Je me souviens, d’une chose à l’autre


Je voudrais me souvenir comme nous avons bien et passionnément fait l’amour pour lequel nous sommes l’un et l’autre, et l’un à l’autre, prédestinés.


Mais la mathématique qu’on croit binaire des jeux de l’amour défaille quand il plaît au hasard de jouer avec les passions et un trousseau de clefs. Il vous lance parfois comme un dé sur la piste du temps où tout est probable dans un espace où rien n’est plus impossible entre des tomates répandues par le saut d’un chevreuil qui troue l’aube fade d’un jeudi sans particularité.

Quand seule la mémoire besognant dans ce qui n’est déjà plus qu’évanescent tente de donner un sens à ce qui n’en a aucun sous le regard ironique d’un sac de pommes de terre.

Quand les souvenirs remontent et tentent de s’agréger pour souligner la vacuité des milliers de contingences qui pourtant, bout à bout, décident et règlent implacablement l’existence.


Je me souviens.

Ce matin j’ai oublié les clefs de mon bureau et j’ai fait le tour du pâté de maisons pour repasser les prendre. C’est là que j’ai perdu le plus de temps parce que je me suis retrouvé derrière la benne à ordures. Ah ! Celle-là ! Toujours à déployer sur notre route ses ripeurs acrobatiques quand on a justement une urgence.

On me dira qu’il ne fallait pas oublier les clefs.


Mais je les ai oubliées.

En principe je ne les oublie jamais. Enfin plus jamais depuis que j’ai décidé de les attacher au passant du ceinturon de mon pantalon comme le font les écoliers. Hier soir je les ai ôtées de là quand elles me sont rentrées dans la cuisse en me faisant un mal de chien alors que je me vautrais sur le canapé.

J’avais trop bossé et un peu trop picolé.

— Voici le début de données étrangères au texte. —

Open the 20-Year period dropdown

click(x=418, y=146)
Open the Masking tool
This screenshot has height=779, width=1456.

Dans ces conditions je fatigue d’un bloc et je n’ai pas eu tout de suite l’idée de retirer mon costard. D’ailleurs l’humeur et l’ambiance n’étaient pas propices à ce que je le quitte d’emblée.

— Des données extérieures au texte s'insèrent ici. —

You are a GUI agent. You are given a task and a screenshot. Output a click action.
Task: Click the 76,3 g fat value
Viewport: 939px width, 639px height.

Comme ça arrive régulièrement nous nous étions copieusement engueulés, je ne sais plus pourquoi. Ça devait être pour rien ou pas grand-chose.

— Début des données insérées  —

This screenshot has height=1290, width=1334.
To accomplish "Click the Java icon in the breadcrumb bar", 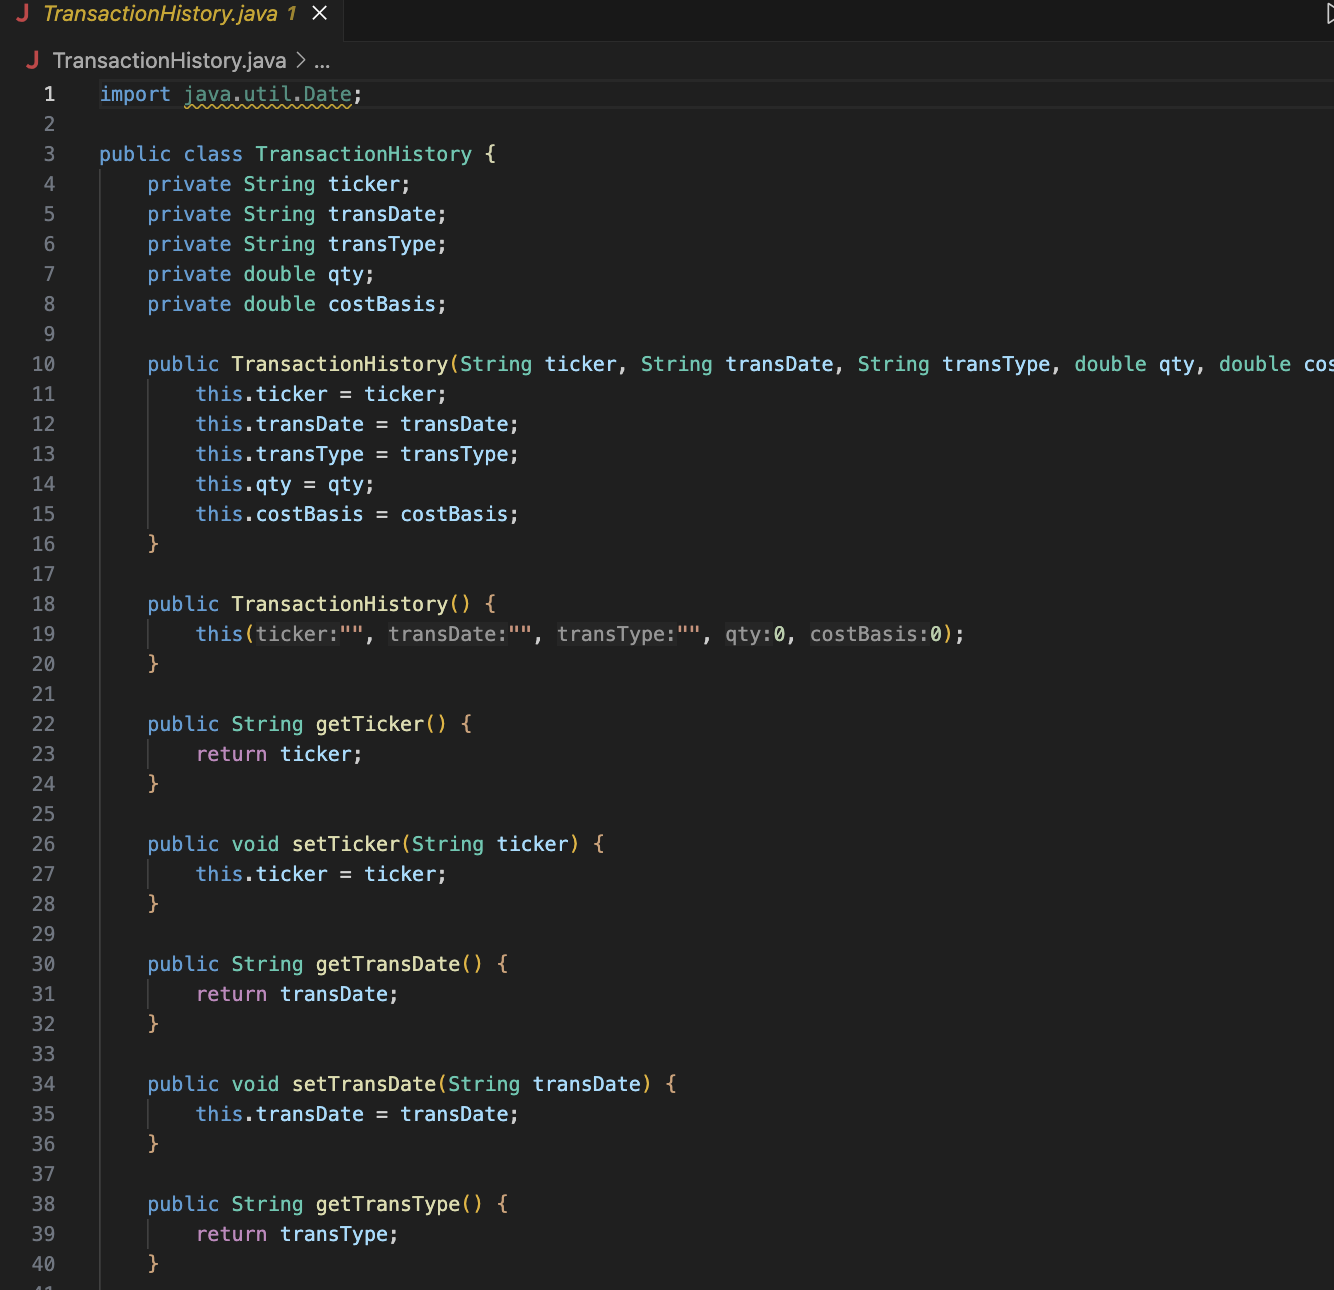I will (33, 60).
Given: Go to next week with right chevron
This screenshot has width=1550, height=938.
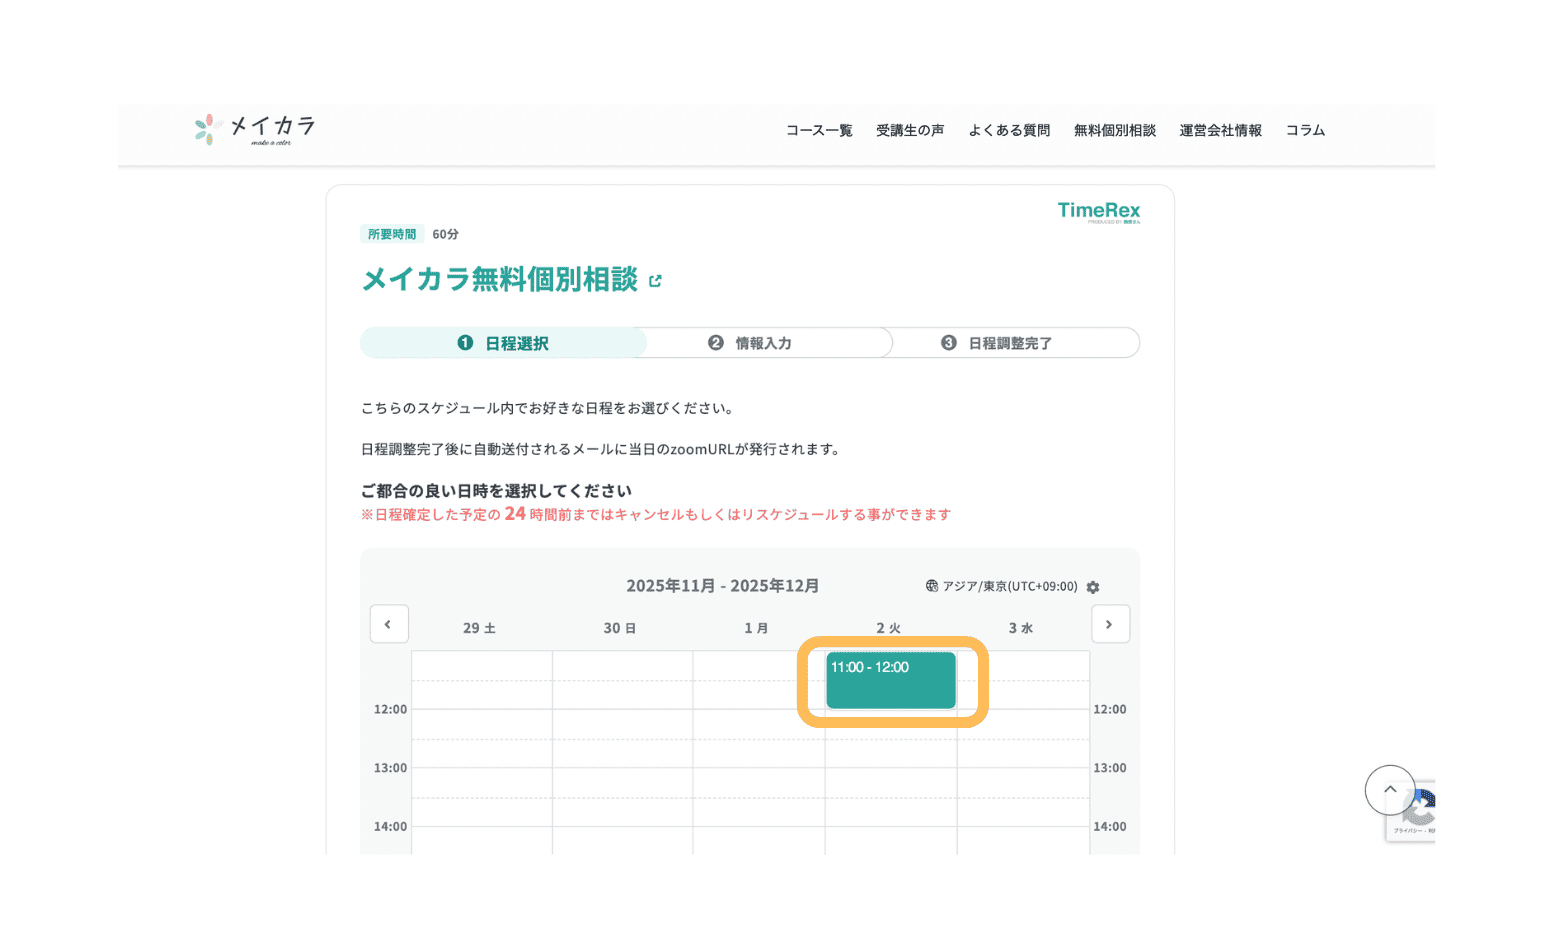Looking at the screenshot, I should coord(1109,624).
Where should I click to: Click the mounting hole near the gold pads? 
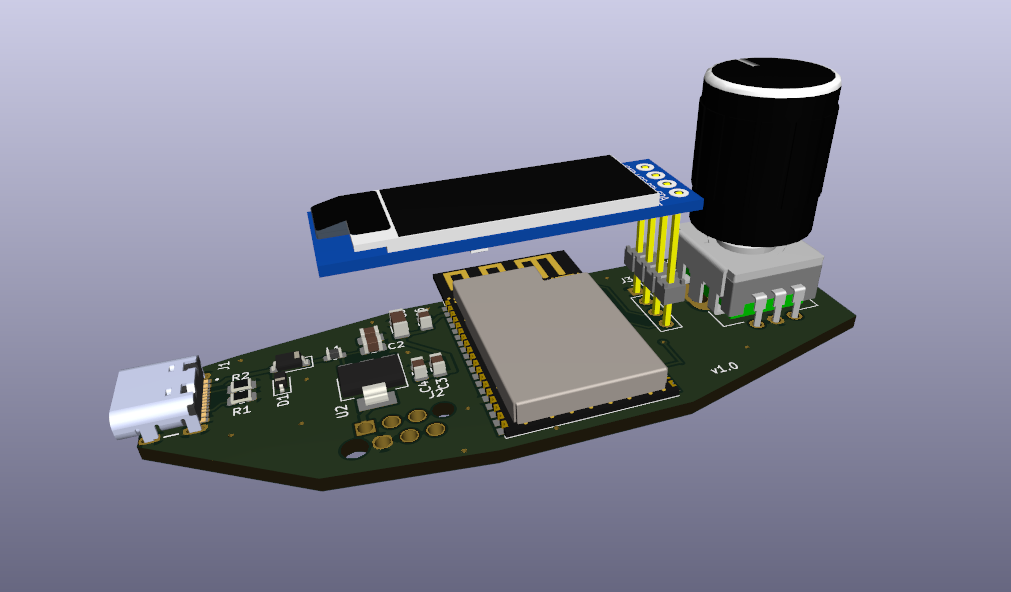tap(352, 450)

C’est toujours pour ça, pour rien, qu’on se prend de mots et au mot. C’est une manière de code ou de protocole entre nous. Une espèce de mise en train, en forme et condition, avant de reconvoquer l’amour et afin de bien le faire. On se cherche en quelque sorte et stricto sensu. On s’engueule pour rien parce que faire l’amour nous est une évidence, même pas une obligation ou une pulsion, non… une évidence, une destinée ! Et c’est pour ne pas céder facilement au destin qu’on se met ainsi en scène et prenons le prétexte de notre réconciliation pour nous donner l’illusion qu’on décide de quelque chose et que nous pourrions bien faire autrement que nous retrouver enlacés, inséparables.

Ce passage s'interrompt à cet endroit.